Référés - Vie privée, 23 janvier 2025 — 24/01278

Fait droit à l'ensemble des demandes du ou des demandeurs en accordant des délais d'exécution au défendeur Cour de cassation — Référés - Vie privée

Texte intégral

TRIBUNAL JUDICIAIRE DE NANTERRE

RÉFÉRÉS

ORDONNANCE DE RÉFÉRÉ RENDUE LE 23 JANVIER 2025

N° RG 24/01278 - N° Portalis DB3R-W-B7I-ZQWF

N° de minute :

[T] [Y]

c/

S.A.S. CERISE MEDIA

DEMANDEUR

Monsieur [T] [Y] [Adresse 1] [Localité 3]

Représenté par Me Octave NITKOWSKI, avocat au barreau de PARIS

DEFENDERESSE

S.A.S. CERISE MEDIA [Adresse 2] [Localité 4]

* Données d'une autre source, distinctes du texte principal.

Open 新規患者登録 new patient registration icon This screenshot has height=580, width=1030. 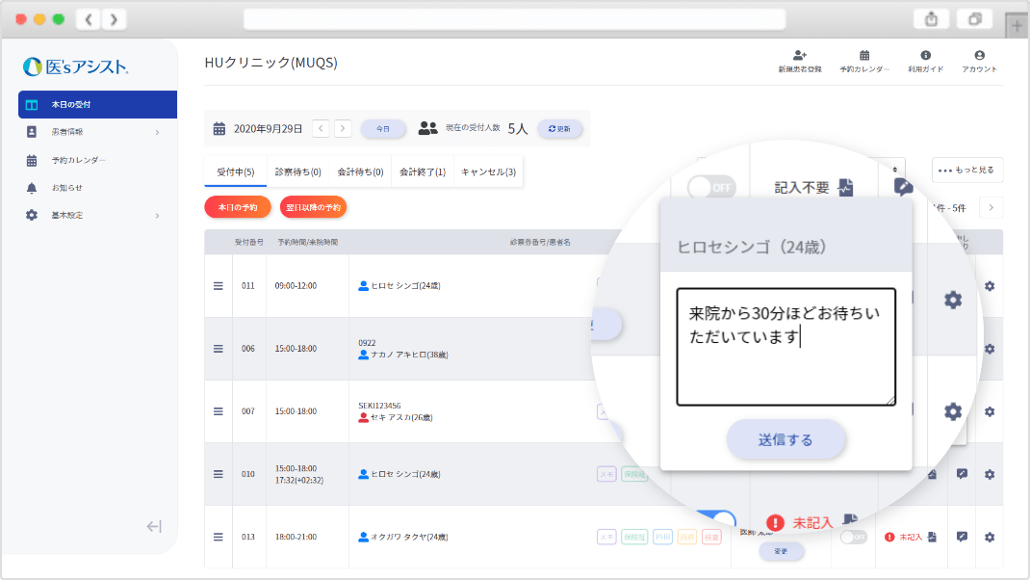pos(799,56)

Représentée par Maître José michel GARCIA de la SELARL ANTELIS GARCIA AVOCATS, avocats au barreau de PARIS, vestiaire : G0056

COMPOSITION DE LA JURIDICTION

Président : Alix FLEURIET, Vice-présidente, tenant l’audience des référés par délégation du Président du Tribunal,

Greffier : Sophie HALLOT, lors des débats , Philippe GOUTON, Greffier, lors des délibérés

Statuant publiquement en premier ressort par ordonnance contradictoire mise à disposition au greffe du tribunal, conformément à l’avis donné à l’issue des débats.

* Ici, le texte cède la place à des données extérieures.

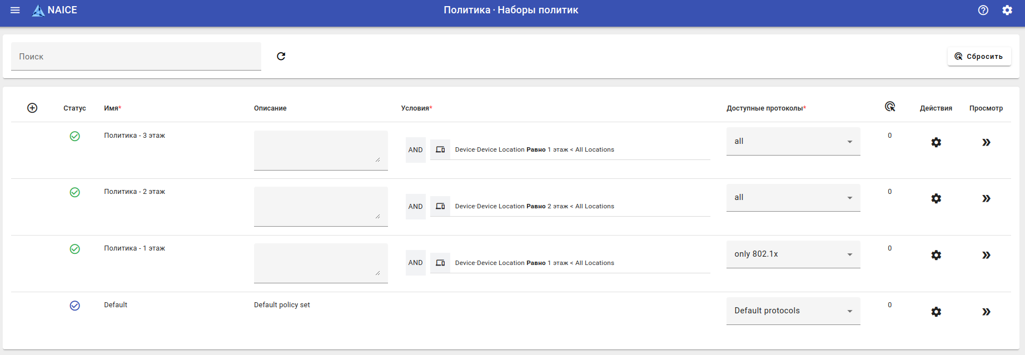The width and height of the screenshot is (1025, 355).
Task: Add a new policy set with plus icon
Action: 32,108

Nous, Président , après avoir entendu les parties présentes ou leurs conseils, à l’audience du 5 septembre 2024, avons mis l'affaire en délibéré au 10 octobre 2024, et prorogé à ce jour.

EXPOSÉ DU LITIGE

La société Cerise Media est l’éditrice du site Internet accessible à l’adresse < www.ohmymag.com >.

Par acte d’huissier de justice du 29 mai 2024, M. [T] [Y] a assigné la société Cerise Media, devant le président du tribunal judiciaire de Nanterre, afin d’obtenir réparation d’atteintes aux droits de la personnalité qu’il estime avoir subies du fait de la publication d’un article le concernant publié le 20 mars 2023 sur le site Internet accessible à l’adresse < www.ohmymag.com >.

Aux termes de cette assignation, développée oralement à l’audience, M. [T] [Y] demande au président du tribunal judiciaire de Nanterre de :

- condamner la société Cerise Media à lui payer la somme de 50 000 euros à titre de provision à valoir sur la réparation de son préjudice moral, - condamner la société Cerise Media à lui payer la somme de 5 000 euros au titre de l’article 700 du code de procédure civile, - condamner la société Cerise Media aux dépens, dont distraction au profit de Me Octave Nitkowski, - ordonner l’exécution provisoire de l’ordonnance à intervenir.

Aux termes de ses écritures visées à l’audience et développées oralement, la société Cerise Media demande au président du tribunal judiciaire de Nanterre de :

- débouter M. [T] [Y] de ses demandes, - condamner M. [T] [Y] à lui payer la somme de 3 000 euros au titre de l’article 700 du code de procédure civile, - condamner M. [T] [Y] aux entiers dépens.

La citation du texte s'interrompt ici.